We all know the answer. Can’t account for one gun = go to jail for gun-running.
Park police?
Any old stoners in that group?
Did more of Holder’s narcoterrorists steal them??
Or were they removed directly by the DO”J” so the
US Park Police would have no protection??
I can’t even imagine not knowing where all of my firearms are. Exactly all of them.
Hint: check their personal gun cabinets.
Bet at least 75% of the missing weapons would be found there. The other 25% they sold.
Just more @#$%^&* government corruption.
"....hey genius, check the Mexican border..but bring cash"
Lost? I’d love to see a search of the PP officers homes. Also I wonder what was sold to their friends for a few hundred dollars.
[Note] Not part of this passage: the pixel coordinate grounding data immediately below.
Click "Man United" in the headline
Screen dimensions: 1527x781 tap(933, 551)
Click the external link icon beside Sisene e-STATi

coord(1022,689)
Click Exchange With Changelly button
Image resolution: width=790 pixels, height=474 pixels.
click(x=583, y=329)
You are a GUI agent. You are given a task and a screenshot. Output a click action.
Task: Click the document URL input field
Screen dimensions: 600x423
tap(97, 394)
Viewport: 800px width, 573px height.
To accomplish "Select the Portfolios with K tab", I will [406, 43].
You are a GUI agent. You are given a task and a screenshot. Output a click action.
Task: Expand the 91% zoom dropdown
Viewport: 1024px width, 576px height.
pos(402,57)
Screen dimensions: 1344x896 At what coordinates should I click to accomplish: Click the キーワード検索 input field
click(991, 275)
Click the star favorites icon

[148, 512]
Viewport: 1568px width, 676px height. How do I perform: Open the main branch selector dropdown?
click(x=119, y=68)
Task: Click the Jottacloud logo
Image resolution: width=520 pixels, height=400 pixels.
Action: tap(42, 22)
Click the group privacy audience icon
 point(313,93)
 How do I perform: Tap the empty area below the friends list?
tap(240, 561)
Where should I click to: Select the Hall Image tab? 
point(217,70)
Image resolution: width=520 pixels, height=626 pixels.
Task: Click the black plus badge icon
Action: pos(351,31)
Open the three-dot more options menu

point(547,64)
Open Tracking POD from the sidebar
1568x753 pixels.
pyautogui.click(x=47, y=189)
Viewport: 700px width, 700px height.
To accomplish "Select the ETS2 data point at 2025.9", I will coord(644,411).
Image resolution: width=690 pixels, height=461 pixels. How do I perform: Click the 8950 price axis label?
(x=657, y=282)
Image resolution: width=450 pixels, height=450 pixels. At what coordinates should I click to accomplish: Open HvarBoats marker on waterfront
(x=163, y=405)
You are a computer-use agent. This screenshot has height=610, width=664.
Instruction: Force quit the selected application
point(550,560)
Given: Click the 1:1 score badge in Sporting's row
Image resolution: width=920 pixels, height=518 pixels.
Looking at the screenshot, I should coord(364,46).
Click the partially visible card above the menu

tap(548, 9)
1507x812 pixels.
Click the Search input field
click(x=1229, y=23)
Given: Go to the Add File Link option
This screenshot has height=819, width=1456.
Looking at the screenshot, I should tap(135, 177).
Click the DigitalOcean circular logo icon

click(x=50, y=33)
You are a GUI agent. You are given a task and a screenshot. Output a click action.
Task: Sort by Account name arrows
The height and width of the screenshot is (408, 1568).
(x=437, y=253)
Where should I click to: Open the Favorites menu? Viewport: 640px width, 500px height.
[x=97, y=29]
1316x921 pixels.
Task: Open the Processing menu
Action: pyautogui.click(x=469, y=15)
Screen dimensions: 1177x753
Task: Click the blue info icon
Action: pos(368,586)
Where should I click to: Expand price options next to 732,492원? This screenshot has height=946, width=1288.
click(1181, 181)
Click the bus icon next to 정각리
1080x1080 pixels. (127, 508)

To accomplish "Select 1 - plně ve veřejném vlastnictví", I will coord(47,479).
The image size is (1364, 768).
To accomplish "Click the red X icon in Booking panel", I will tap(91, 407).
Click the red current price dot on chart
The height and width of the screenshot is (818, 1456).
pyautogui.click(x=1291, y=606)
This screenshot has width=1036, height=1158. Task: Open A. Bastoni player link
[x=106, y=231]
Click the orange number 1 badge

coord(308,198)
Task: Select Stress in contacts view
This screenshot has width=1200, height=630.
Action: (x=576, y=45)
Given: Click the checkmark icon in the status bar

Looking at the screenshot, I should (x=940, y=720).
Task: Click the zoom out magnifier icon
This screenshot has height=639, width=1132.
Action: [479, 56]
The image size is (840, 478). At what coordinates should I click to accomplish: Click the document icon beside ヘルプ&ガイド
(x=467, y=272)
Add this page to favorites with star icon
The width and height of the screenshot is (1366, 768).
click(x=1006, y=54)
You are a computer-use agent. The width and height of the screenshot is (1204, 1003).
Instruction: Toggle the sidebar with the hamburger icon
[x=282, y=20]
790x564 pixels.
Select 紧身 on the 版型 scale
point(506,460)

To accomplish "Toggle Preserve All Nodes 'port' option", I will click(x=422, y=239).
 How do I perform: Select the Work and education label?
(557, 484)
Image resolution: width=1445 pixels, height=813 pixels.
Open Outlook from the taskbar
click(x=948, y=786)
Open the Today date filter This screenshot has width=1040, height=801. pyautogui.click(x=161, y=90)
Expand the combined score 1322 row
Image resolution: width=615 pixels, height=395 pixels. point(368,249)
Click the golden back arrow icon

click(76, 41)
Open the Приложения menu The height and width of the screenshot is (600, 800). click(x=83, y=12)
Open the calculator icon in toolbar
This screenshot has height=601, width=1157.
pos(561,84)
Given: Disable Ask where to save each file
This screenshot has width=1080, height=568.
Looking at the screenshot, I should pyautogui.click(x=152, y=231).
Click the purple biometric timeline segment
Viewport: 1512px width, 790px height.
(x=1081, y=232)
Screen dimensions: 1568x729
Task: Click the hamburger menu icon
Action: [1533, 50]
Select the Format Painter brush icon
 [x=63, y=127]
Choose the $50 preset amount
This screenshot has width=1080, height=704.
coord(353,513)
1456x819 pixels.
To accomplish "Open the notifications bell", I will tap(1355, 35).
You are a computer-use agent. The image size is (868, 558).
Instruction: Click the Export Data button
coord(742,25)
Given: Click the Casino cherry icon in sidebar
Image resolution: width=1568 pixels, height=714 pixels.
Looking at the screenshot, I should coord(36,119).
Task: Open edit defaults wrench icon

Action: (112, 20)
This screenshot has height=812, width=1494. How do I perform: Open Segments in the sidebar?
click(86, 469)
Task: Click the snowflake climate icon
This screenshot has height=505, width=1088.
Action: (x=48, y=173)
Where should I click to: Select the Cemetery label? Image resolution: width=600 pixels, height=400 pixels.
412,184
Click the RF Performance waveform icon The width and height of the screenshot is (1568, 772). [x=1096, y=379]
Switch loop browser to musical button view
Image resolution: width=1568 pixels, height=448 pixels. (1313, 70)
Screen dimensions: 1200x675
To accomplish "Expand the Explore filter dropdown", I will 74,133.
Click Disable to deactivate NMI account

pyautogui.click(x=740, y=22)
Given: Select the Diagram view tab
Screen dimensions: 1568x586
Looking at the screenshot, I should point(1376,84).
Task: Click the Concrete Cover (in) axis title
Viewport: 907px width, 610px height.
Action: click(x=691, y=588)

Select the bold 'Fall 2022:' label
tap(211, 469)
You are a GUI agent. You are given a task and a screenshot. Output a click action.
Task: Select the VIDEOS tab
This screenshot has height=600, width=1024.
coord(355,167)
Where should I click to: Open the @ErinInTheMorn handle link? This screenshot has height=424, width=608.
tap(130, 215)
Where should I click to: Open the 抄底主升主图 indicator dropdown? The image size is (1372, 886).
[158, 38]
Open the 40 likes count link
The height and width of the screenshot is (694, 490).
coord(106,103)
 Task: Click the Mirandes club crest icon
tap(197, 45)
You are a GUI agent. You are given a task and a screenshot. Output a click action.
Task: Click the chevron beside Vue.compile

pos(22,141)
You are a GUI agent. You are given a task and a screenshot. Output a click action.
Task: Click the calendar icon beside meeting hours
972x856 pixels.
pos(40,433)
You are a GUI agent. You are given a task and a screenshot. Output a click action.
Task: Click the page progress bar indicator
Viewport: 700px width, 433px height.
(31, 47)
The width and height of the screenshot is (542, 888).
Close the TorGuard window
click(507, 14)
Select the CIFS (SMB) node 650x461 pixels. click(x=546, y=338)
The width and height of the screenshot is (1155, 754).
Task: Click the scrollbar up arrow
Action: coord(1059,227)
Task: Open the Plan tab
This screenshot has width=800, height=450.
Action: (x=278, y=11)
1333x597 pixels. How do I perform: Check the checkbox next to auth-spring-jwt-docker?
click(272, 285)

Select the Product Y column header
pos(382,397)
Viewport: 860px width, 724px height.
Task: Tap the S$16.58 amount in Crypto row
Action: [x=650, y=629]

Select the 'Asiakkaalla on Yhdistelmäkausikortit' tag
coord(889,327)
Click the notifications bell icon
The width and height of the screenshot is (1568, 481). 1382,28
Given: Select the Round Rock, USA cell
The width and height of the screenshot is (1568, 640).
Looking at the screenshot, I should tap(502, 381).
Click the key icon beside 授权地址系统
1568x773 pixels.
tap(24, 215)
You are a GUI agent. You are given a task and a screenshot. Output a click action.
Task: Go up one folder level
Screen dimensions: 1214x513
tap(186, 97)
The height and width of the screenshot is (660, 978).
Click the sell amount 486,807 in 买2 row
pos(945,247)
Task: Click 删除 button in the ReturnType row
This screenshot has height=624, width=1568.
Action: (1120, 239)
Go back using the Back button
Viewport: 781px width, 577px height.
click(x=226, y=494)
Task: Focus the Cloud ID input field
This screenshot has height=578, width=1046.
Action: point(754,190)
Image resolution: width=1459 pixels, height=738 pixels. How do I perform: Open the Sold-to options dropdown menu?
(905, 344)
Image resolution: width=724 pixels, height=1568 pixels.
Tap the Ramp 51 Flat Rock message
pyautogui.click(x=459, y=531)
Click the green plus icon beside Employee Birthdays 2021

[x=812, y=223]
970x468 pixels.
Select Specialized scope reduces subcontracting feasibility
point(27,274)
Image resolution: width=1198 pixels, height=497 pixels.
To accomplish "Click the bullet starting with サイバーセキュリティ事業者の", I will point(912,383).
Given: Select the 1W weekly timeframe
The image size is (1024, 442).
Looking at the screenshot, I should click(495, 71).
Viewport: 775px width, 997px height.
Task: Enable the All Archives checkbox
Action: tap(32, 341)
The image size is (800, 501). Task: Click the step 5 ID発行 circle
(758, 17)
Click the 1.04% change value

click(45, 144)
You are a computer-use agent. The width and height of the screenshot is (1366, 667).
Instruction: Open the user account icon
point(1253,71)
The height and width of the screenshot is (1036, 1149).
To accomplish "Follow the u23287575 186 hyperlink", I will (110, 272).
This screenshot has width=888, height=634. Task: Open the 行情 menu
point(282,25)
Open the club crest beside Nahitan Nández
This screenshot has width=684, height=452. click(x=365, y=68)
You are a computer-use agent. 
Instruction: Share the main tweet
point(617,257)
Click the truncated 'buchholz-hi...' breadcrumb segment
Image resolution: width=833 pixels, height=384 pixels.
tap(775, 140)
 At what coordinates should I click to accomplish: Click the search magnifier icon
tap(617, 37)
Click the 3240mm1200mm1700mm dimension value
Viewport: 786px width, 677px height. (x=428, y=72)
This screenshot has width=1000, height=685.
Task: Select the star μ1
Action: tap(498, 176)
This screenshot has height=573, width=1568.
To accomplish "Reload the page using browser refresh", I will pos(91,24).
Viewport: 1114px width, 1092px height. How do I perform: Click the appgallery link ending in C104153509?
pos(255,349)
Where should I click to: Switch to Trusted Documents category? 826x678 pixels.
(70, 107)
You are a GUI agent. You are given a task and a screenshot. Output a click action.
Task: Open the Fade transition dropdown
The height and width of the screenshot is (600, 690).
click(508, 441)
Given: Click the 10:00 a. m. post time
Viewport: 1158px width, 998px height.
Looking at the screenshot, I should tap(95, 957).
The Dept of the Interior is fast tracking 30 year “take permits” allowing wind farm operators to kill golden and bald eagles without penalty.
A proposed wind farm in Osage County, OK., plans to kill three eagles a year for 30 years with Interior’s approval.
A good friend of mine who had an FFL for over 20 years incurred the wrath of the “Boys in Black Boots” for not checking a box on a form, and was forced to surrender his license or have it revoked. He told me he had been under more intense scrutiny in the last 5 years than ever before. Can you guess his political persuasion?
LOL...college roomate is US Park Police. I know where about a half dozen of those “lost” guns can probably be found......in a lakehouse on Lake Hamilton near Hot Springs National Park, AR. Residence of a US Park Police officer.
Heaven help you if you lose a weapon or piece of equipment in a military training exercise. Always a fun time searching until it’s found.
...due to incomplete and poorly managed inventory controls....
***
Is that another way of saying they sold off government property and pocketed the money?
I am willing to bet that a whole lot of laptops and such in various government agencies all over the country also go missing in a similar fashion.
They took em home...
The Keystone Cops could do a better job than this crowd of buffoons.
1,400 were in storage, when they were to have been destroyed.
200 were handguns transferred from the BATFE whose paperwork got lost somewhere.
Only 18 were rifles and pistols that are unaccounted for, likely over a period of decades.
In a national agency, this is simply not that big of a scandal. People quit, die, or change jobs. Deadlines come up and choices between a critical job and an inventory have to be made.
Paperwork showing legitimate disposition gets misplaced, destroyed, or lost.
Inventory requirements change and items are mislabeled. I had a portable shelter, used for men and machines, about 8x8x20 feet, mislabled as a "power winch".
I had all of the above happen to me during my career, and that was just one individual.
For an example, when I was in Panama, I was looking for a place to put a radio repeater.
There was a nice 200 foot tower on Ft. Clayton. I looked and looked, and never was able to find the owner. No one was willing to claim ownership of that tower, and it was right in the middle of base, in full sight of everybody.